Stored records:
*** Block opens ***

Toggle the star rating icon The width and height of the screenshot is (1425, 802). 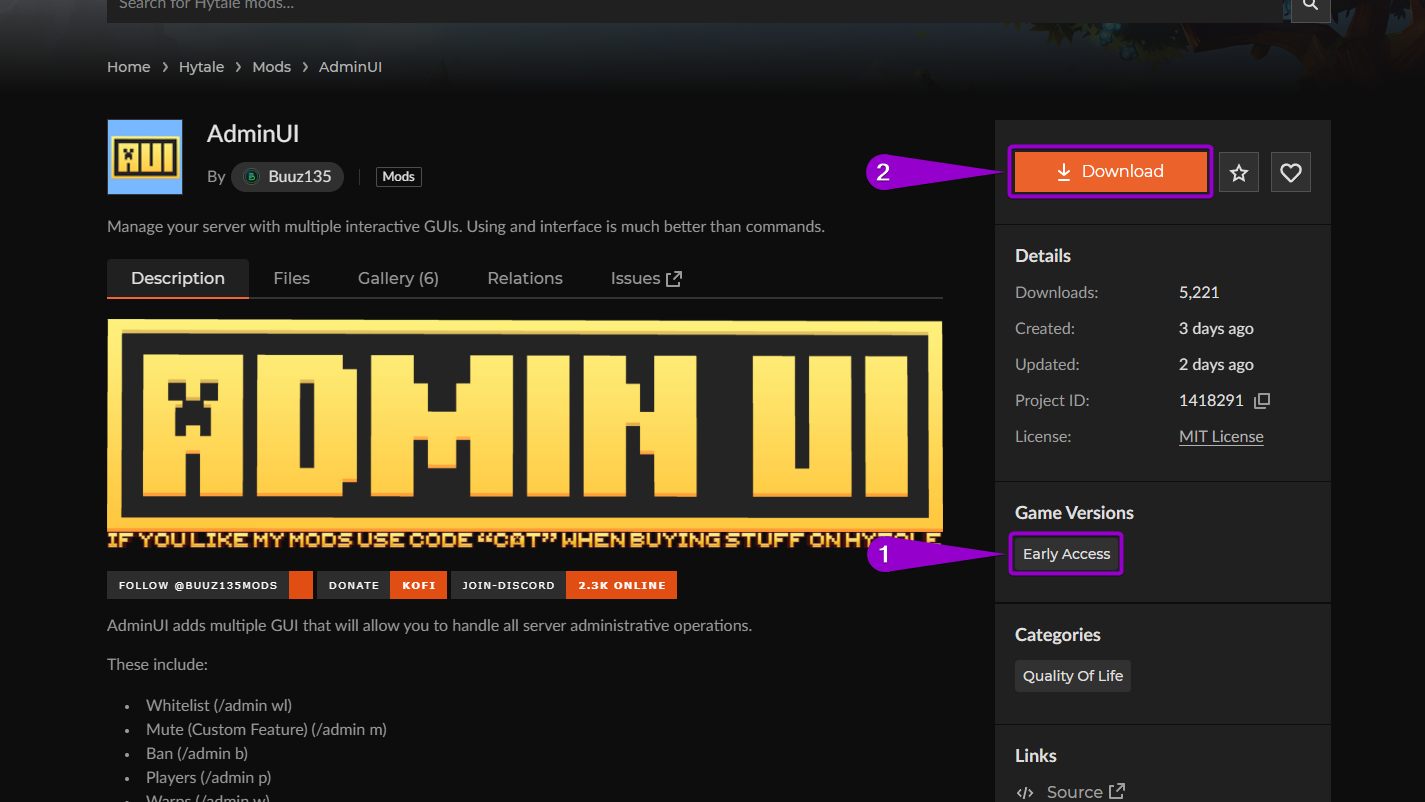1239,171
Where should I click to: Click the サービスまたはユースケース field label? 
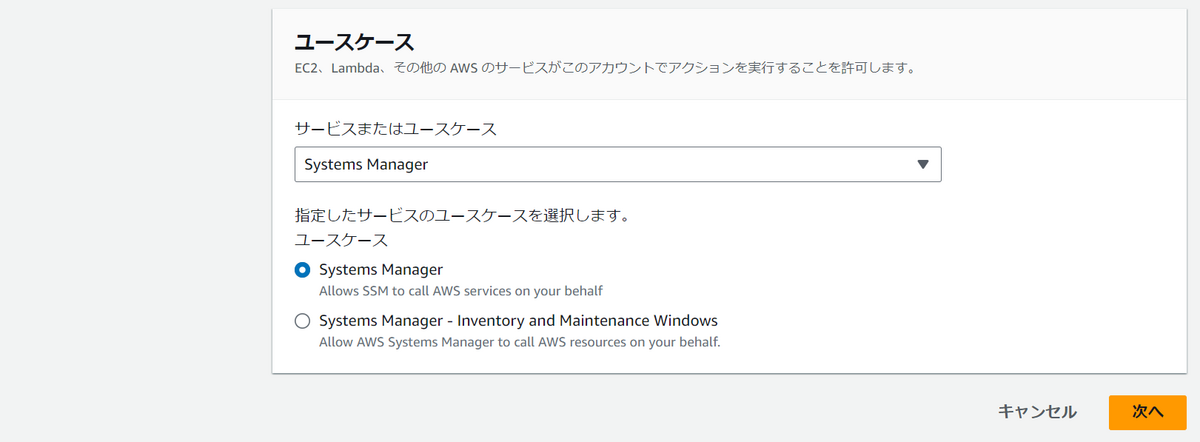click(396, 130)
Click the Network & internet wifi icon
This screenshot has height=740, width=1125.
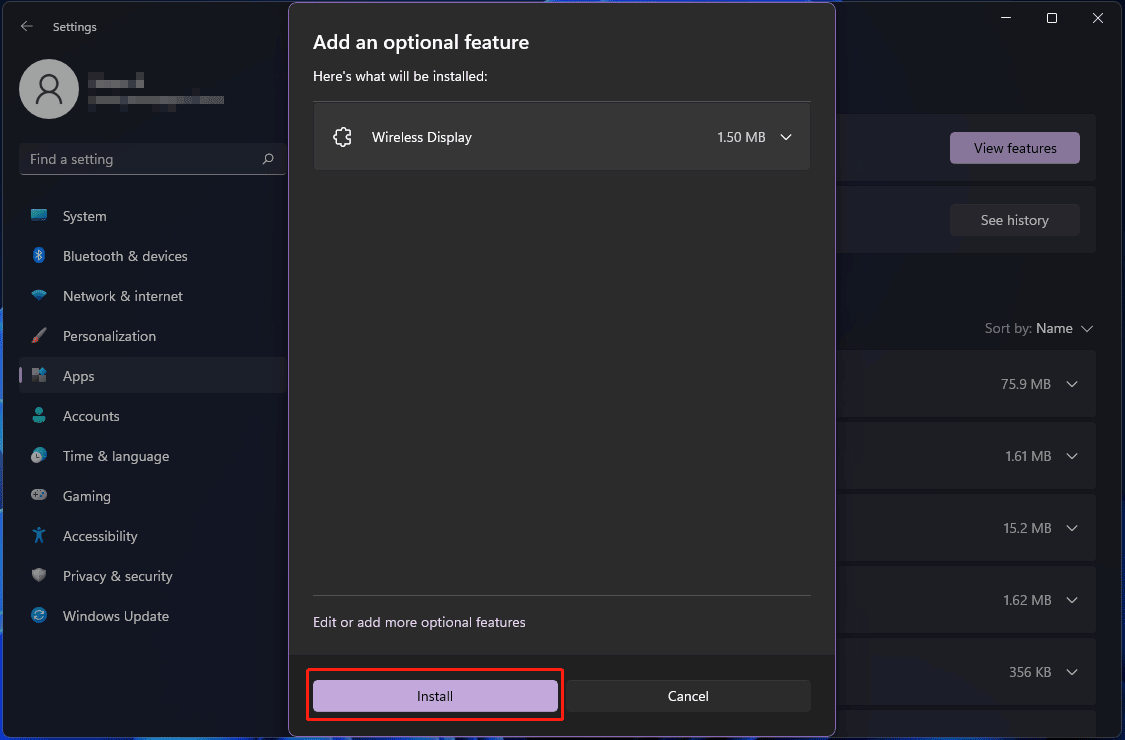39,296
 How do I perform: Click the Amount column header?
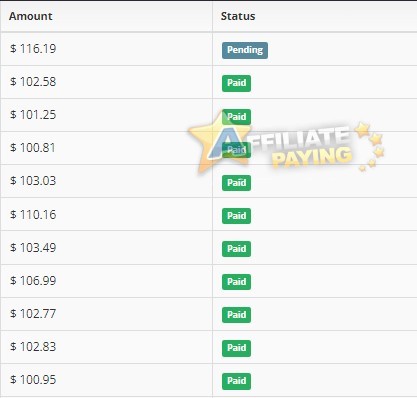[x=31, y=16]
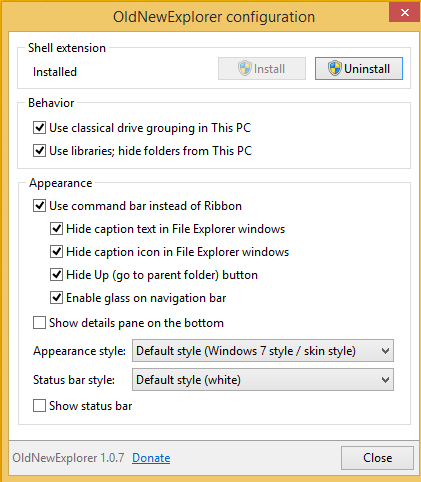Uncheck Use libraries; hide folders from This PC

pos(39,151)
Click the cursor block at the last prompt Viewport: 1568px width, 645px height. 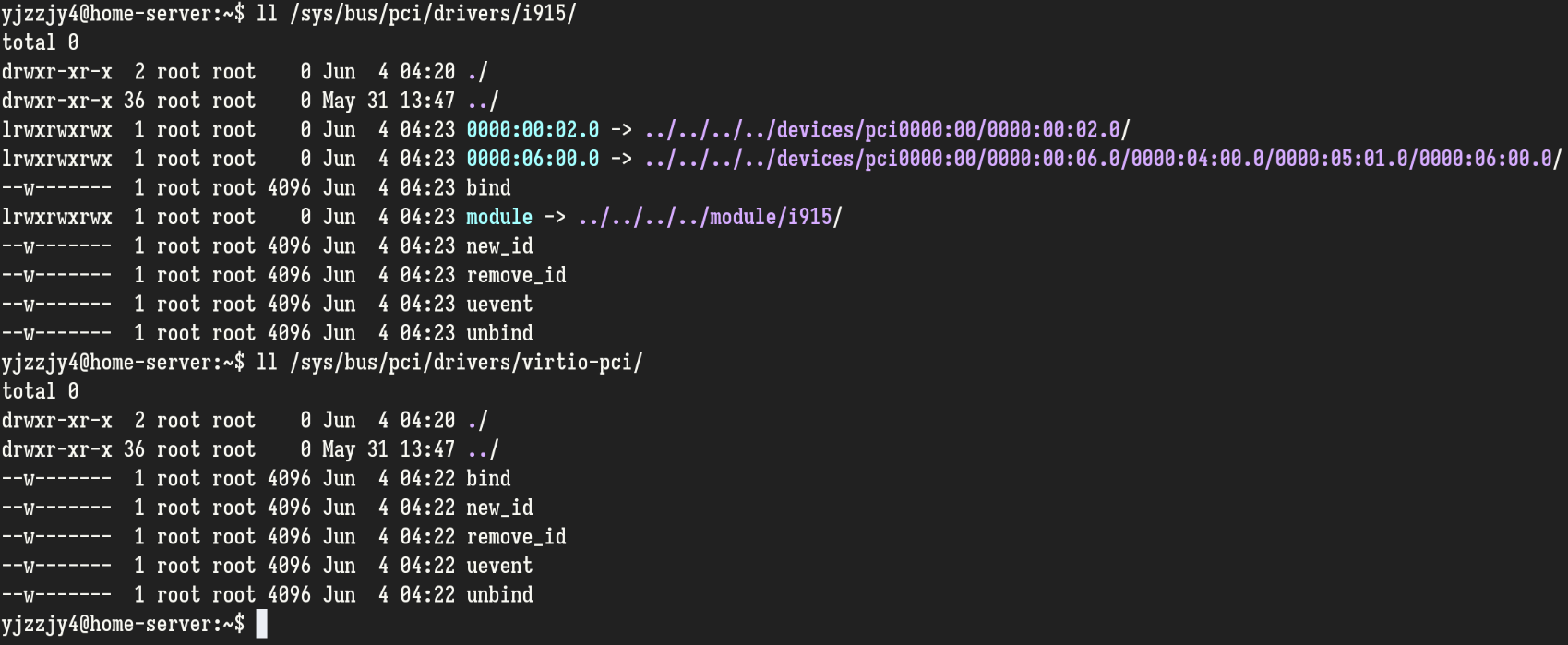coord(262,624)
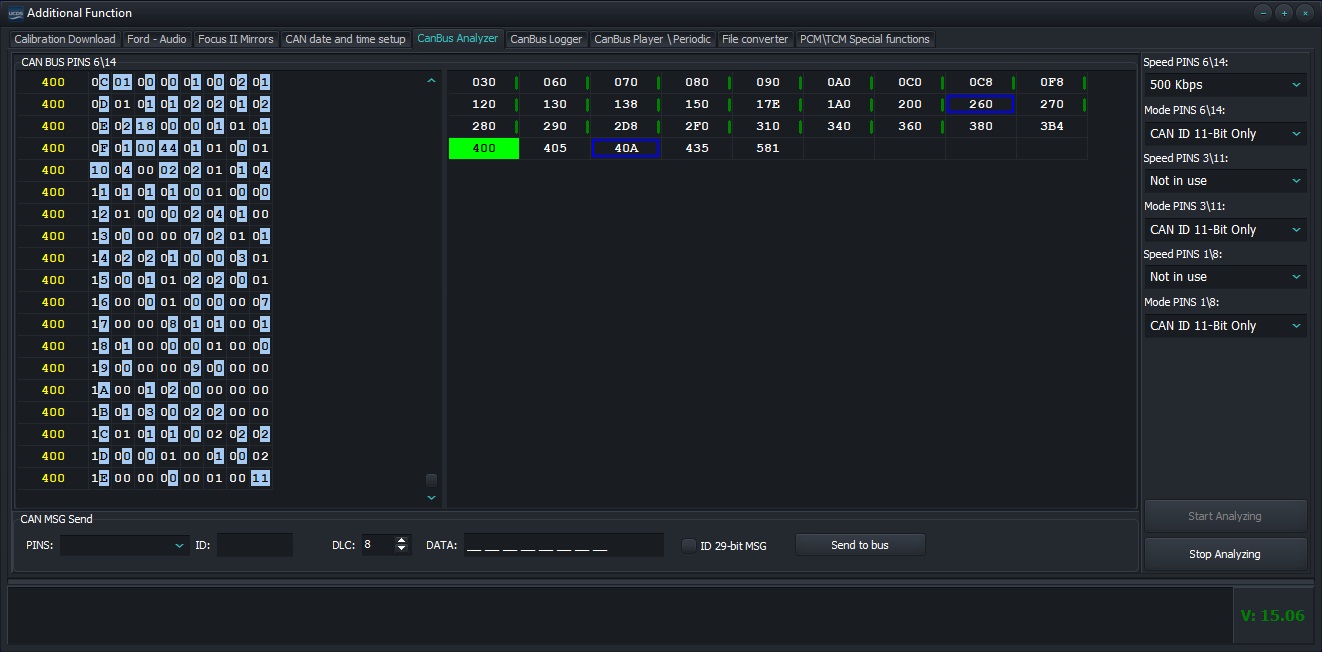The image size is (1322, 652).
Task: Decrease the DLC value with down arrow
Action: coord(402,549)
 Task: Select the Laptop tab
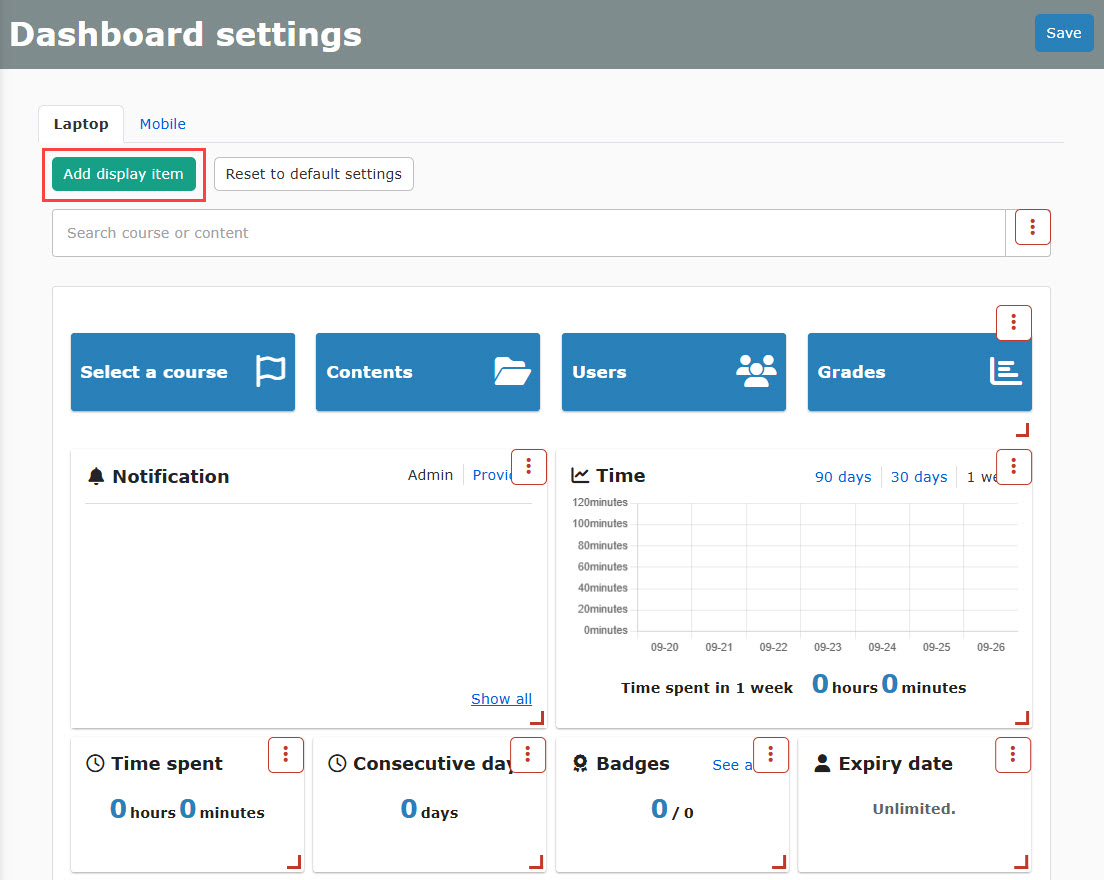coord(81,124)

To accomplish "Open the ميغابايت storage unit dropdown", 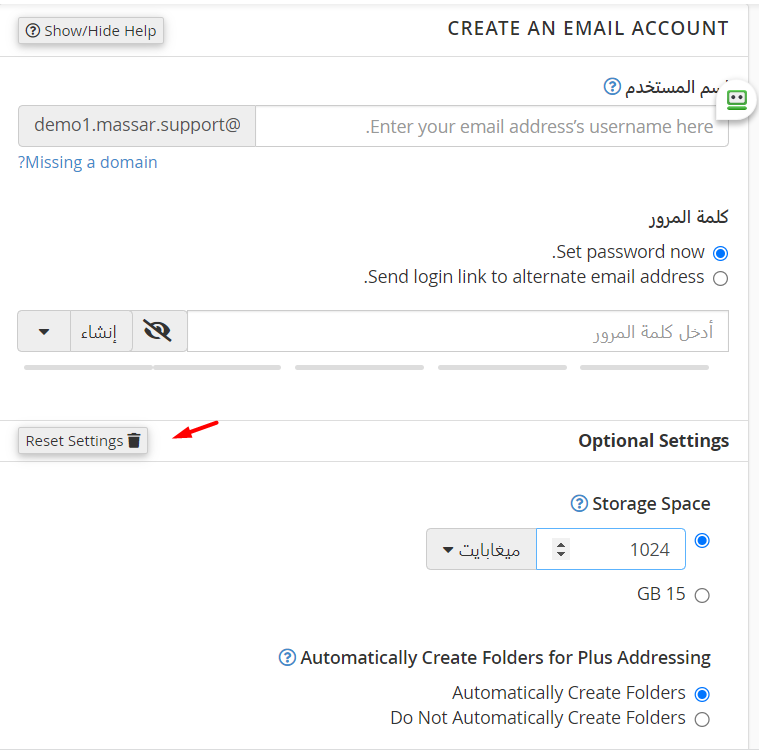I will tap(481, 549).
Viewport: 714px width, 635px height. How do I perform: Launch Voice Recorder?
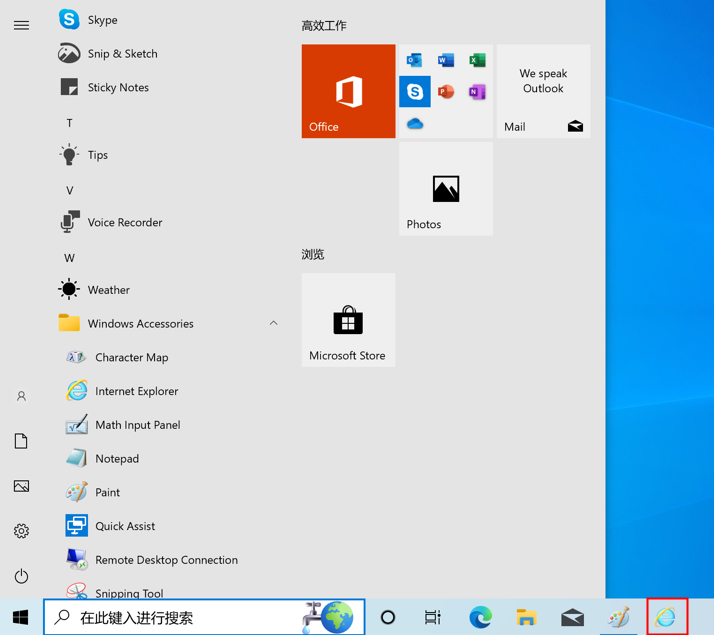click(x=124, y=223)
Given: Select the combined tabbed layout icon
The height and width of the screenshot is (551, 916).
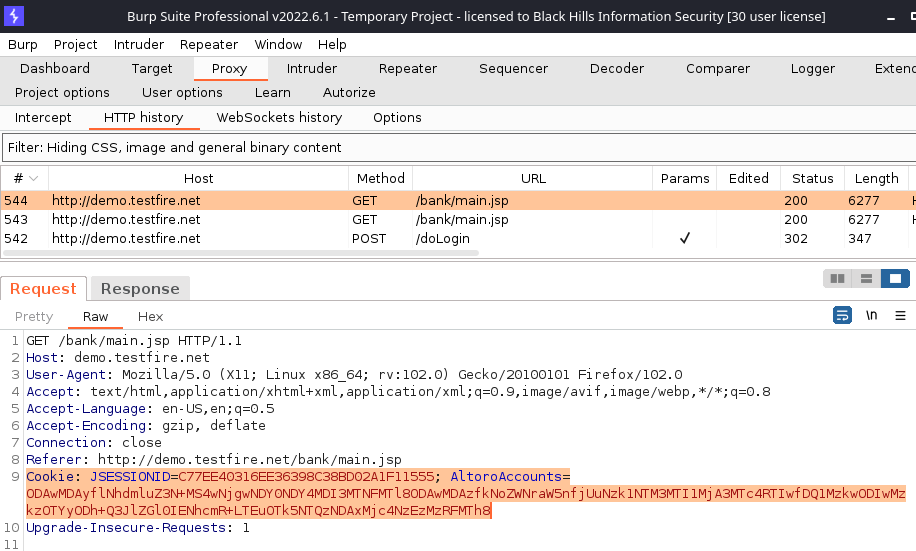Looking at the screenshot, I should point(895,278).
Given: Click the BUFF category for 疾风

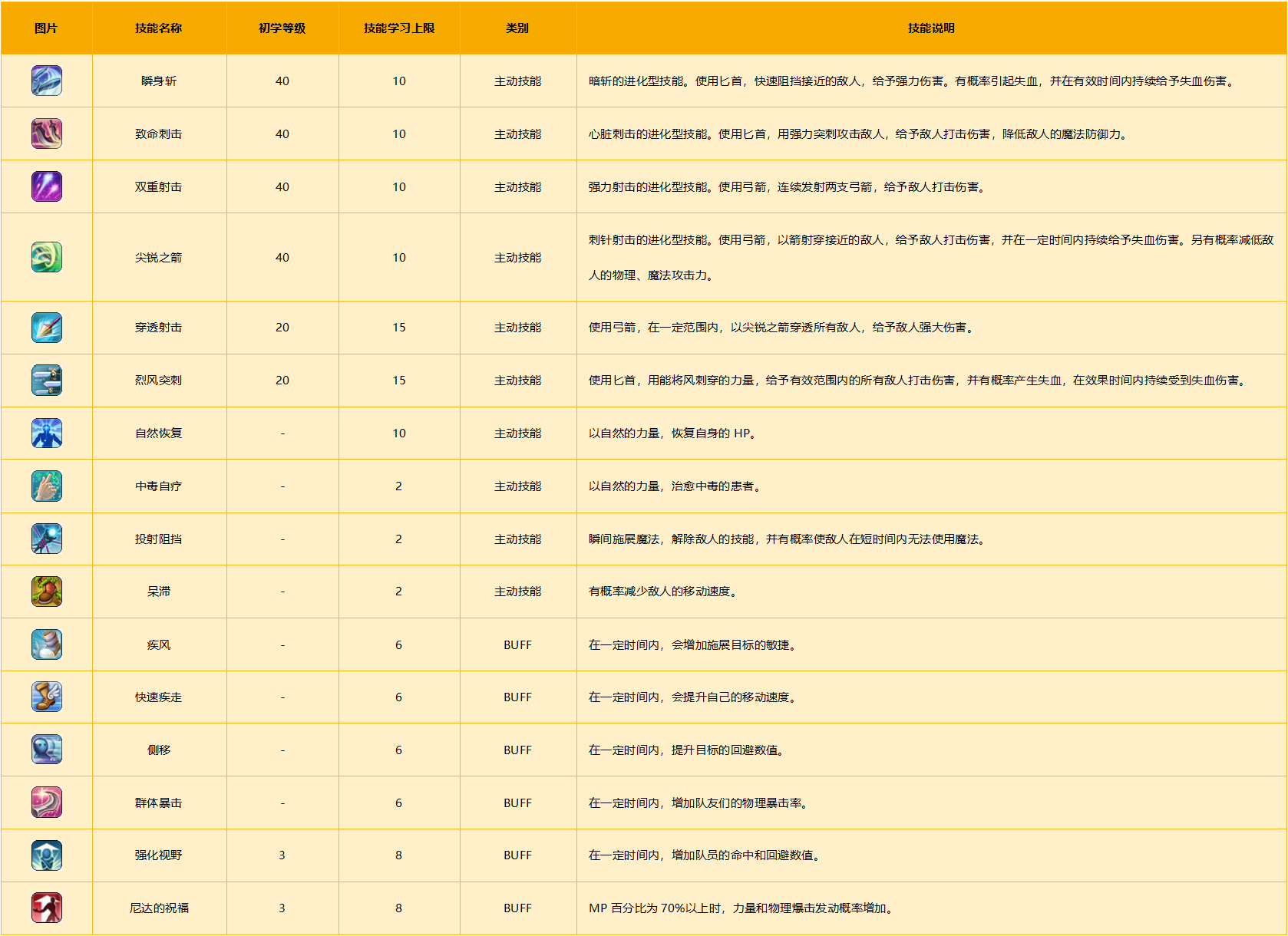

*** Block closes ***

Copy out each line of the entries above that holds "Given".

Given: Select the combined tabbed layout icon
Given: Click the BUFF category for 疾风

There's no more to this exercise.